--- START ---

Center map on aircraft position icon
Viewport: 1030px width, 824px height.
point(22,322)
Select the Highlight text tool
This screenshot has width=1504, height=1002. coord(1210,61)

--- END ---

■ **How to complete this task**
Set down the whole of the material again, exactly.

■ **Solution for this exercise**
Center map on aircraft position icon
Viewport: 1030px width, 824px height.
point(22,322)
Select the Highlight text tool
This screenshot has width=1504, height=1002. coord(1210,61)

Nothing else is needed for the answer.